Charlotte: "You are a compulsive excavator of your own emotional navel lint."

Holy fucking evanescent evisceration. I could not have said that better myself, Ms. Bernhard.

But then Charlotte goes too far, telling Jenny she's a "nit-picking obsessive truth-teller. And Burr could stand a bit of literary pediculosis."

Eww! Almost grosser than the toilet weirdness. Jenny says "ew" too, which makes me giggle.

Charlotte: "Hmm. Did that hit a little too close to home? Are we self-loathing body mutilators as well?"
Jenny: "Of course."
Charlotte: "I can't wait to read about that in one of your stories. I hope you're not a cutter."

This reminds me: there's a prefrenchious movie called In My Skin that haunts me every day. Don't see it.

Jenny just snickers at Charlotte, because we all know that Charlotte's kind of flirting. And then Charlotte gets serious and says Jenny really must work with Burr, because Jenny has a gift for telling the details of a life lived. Even if they are the details of a homophobe.

The sex toy shop — Dana and Alice are shopping. Well, Alice is shopping, and Dana is sorta wearing shades and pretending she's not really there. An over-helpful salesperson shows up and starts talking about diameters and realism, which are two rather important things to consider in dildo-land. Alice notices a double-ended vibrator. The salesperson says those are very popular, but it isn't quite right:

Alice: "No?"
Dana: "No."
Alice: "Yeah, I kinda want you to... you know?"
Dana: "Yeah."
Alice: "Anyway."

And the Emmy for saying the most while saying so very little goes to...

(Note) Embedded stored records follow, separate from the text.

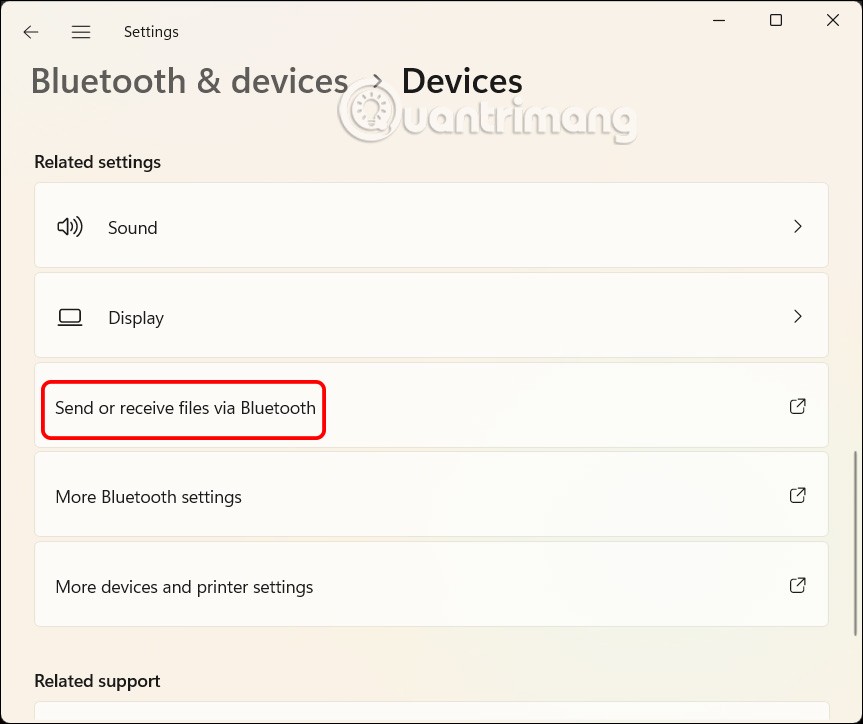This screenshot has width=863, height=724.
Task: Open More Bluetooth settings
Action: click(x=149, y=497)
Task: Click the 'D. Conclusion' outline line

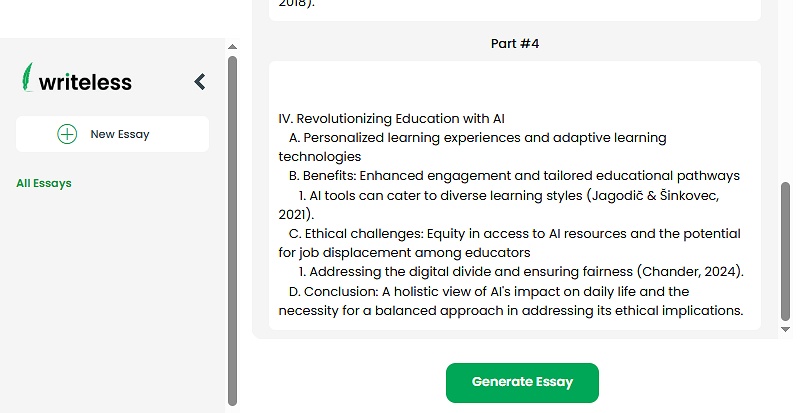Action: pos(489,292)
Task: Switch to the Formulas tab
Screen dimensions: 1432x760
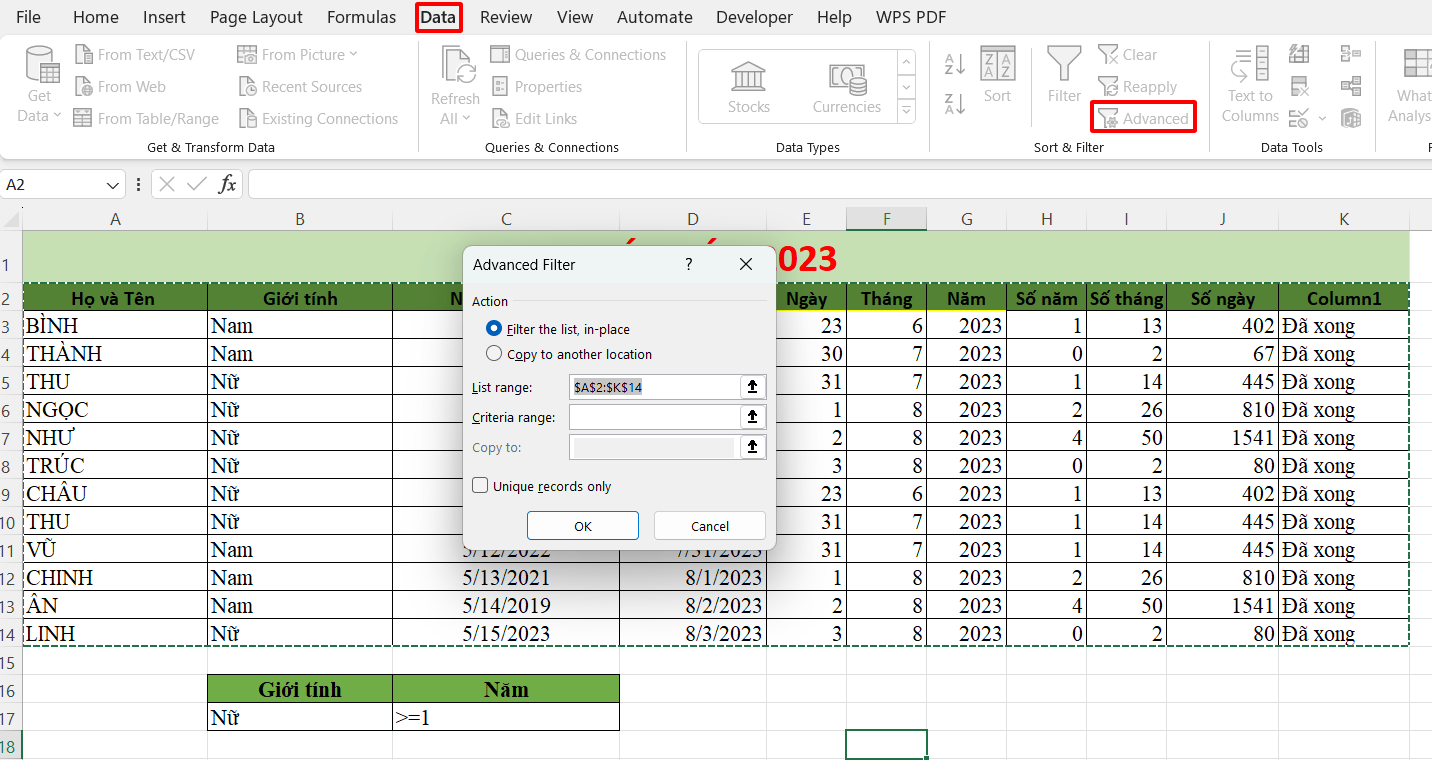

The salesperson continues to point out the options, which have names like King Kong and Randy, and come in many colors, including hot pink (Alice's ears perk up) and combination marble swirl and disco glitter (ooh! says Dana, though I'm not sure whether she likes the marble or the glitter). And some of them even come in camouflage:

Dana: "In case you're screwing in a war zone."

Alice and Dana both agree that the ones that come with hairy balls are "just wrong." Dana picks up a butt plug and does a Fonzie thumbs-up heeeeyyyy thing, until the salesperson tells her it's a butt plug. It's a whole new world for Dana.

Salesperson: "If you use [the butt plug] with a harness, you can detach the dildo, and leave the butt plug inside while you do other things."
Dana: "What, like the dishes?"

And then it's time to talk about lube, but Alice thinks she's allergic to the kind the salesperson offers. This bugs Dana, who wants to know what Alice hasn't done. Alice says "I haven't done lots of things. I wanna do them with you." Awww! Romance amongst the silicone!

But it's short-lived: a couple of customers come in, and Dana recognizes one of them, so she turns up her collar and puts on her sunglasses, while Alice goes off to browse the cock rings.

I can't make fun of this: it's too cute and funny and I still adore these two together.

The ultrasound — Bette and Tina are all smiles and sweetness. Bette says, "Oh, it's like she's waving at us! Look!" And then Bette takes Tina's hand and I am all smiles and sweetness myself.